I was playing in a Pathfinder "Skull and Shackles" campaign. The GM had put a ton of effort into designing distinctive speech patterns and personalities for all 17 members of our pirate crew, and he'd woven in his own ideas for a setting mythology where we weren't just questing for treasure, but trying to appease Besmara, the goddess of pirates. If we completed a quest in her name, we'd be named Free Captains, and would be metaphysically protected from law and order.
Well, our quest was to retrieve the jaw bone of a great whale that had once served Besmara. The jaw bone was kept by a sahuagin tribe, which meant we had to use waterbreathing and dive underwater.
We fought our way through their aquatic tunnels, and finally reached the throne room, where the leader of the tribe had the jawbone hanging behind his throne. A fight ensued - four PC pirates vs. the chieftain, his two bodyguards, and one wounded sahuagin who'd managed to flee ahead of us.

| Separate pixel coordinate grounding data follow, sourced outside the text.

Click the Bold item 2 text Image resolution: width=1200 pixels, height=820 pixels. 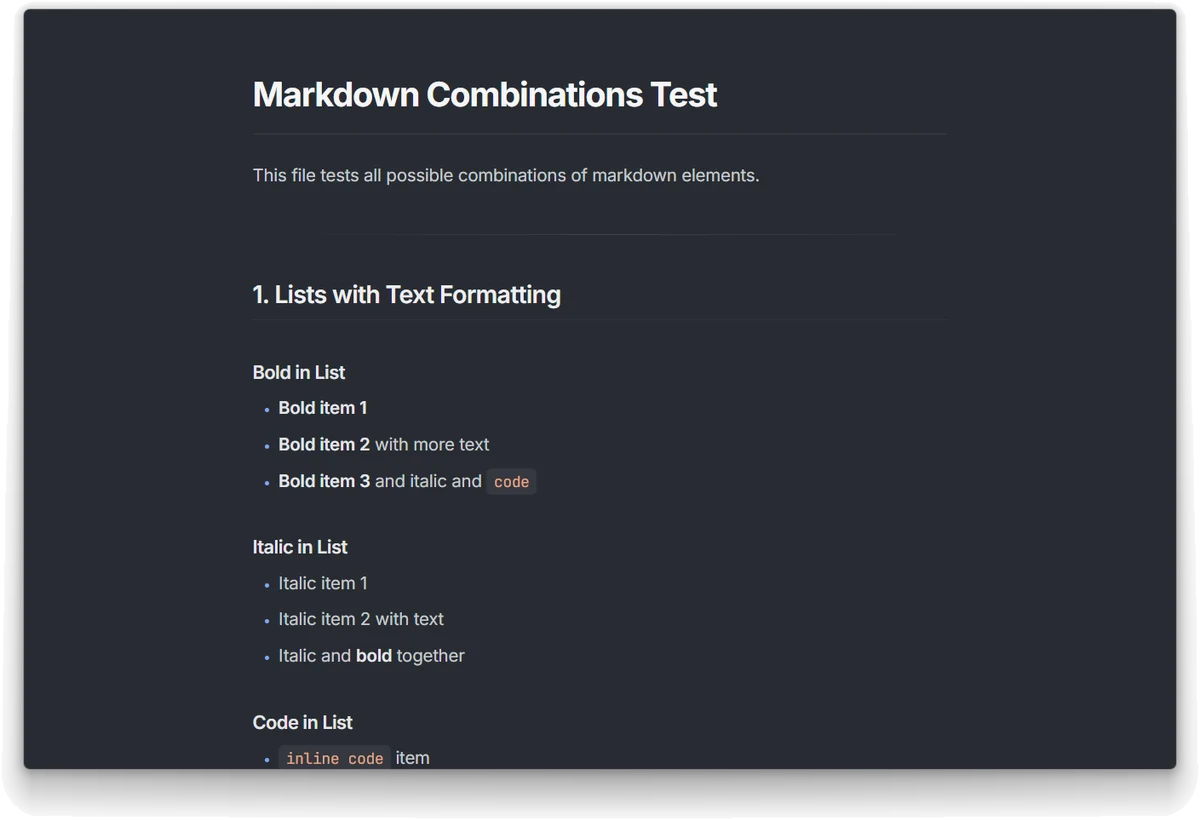(x=324, y=445)
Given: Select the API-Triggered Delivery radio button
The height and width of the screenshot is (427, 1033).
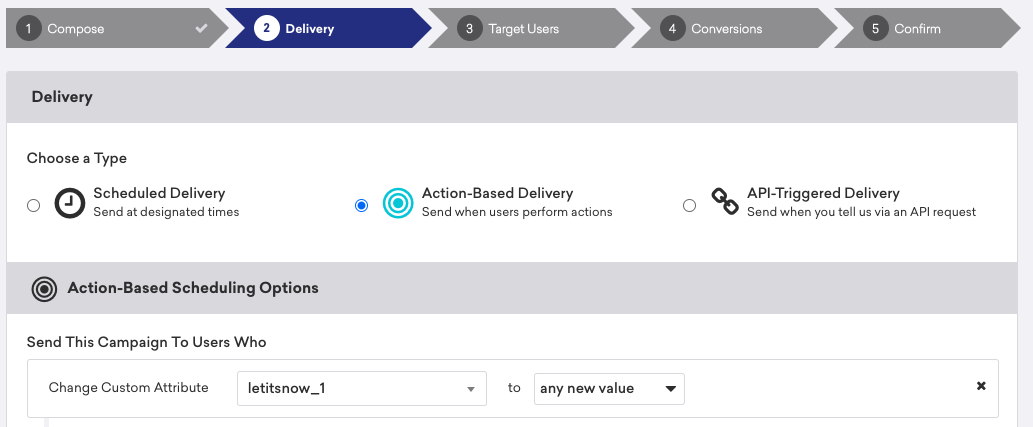Looking at the screenshot, I should (689, 205).
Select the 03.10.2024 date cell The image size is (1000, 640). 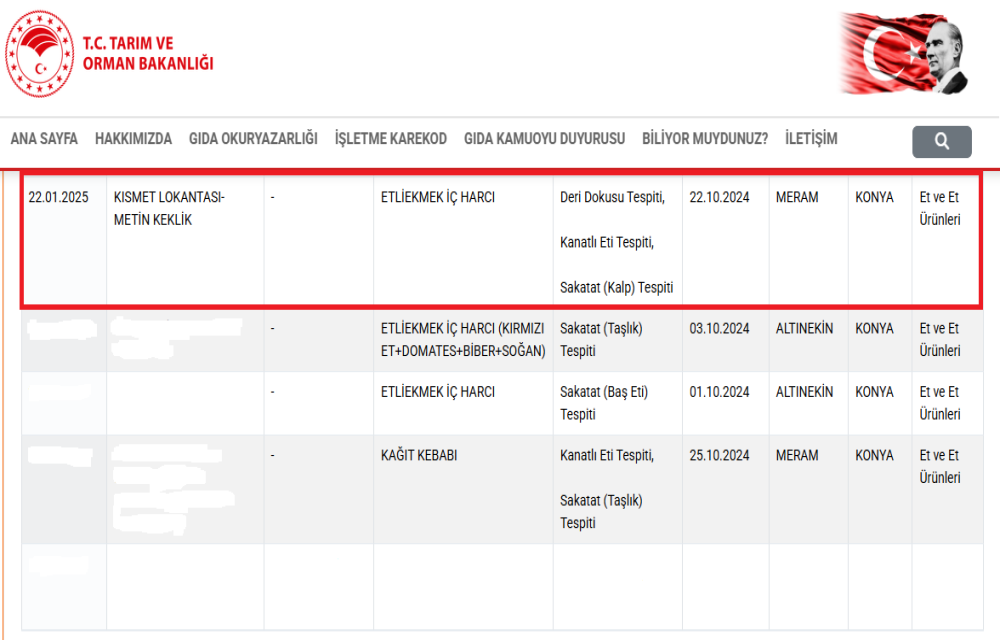[x=719, y=329]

I said, "Someone kill the wounded one," thinking that it'd just take a single hit and then we wouldn't have to worry about being flanked. Well, that caused the rogue PC to split off from the rest of the party and attack the wounded one. Except the rogue only did 1d6 damage if he was fighting alone; if he were with the rest of the party sneak-attacking, he'd be doing 4d6 damage.
Then bad luck caused the rogue to spend 4 rounds missing that one damned injured sahuagin, while the rest of us got skewered and gnawed and thrashed. We ended with a TPK, which brought a really cool campaign to a crashing end.
I'm convinced that if I'd just ignored the wounded sahuagin, we would've dealt enough damage to the real threats to survive.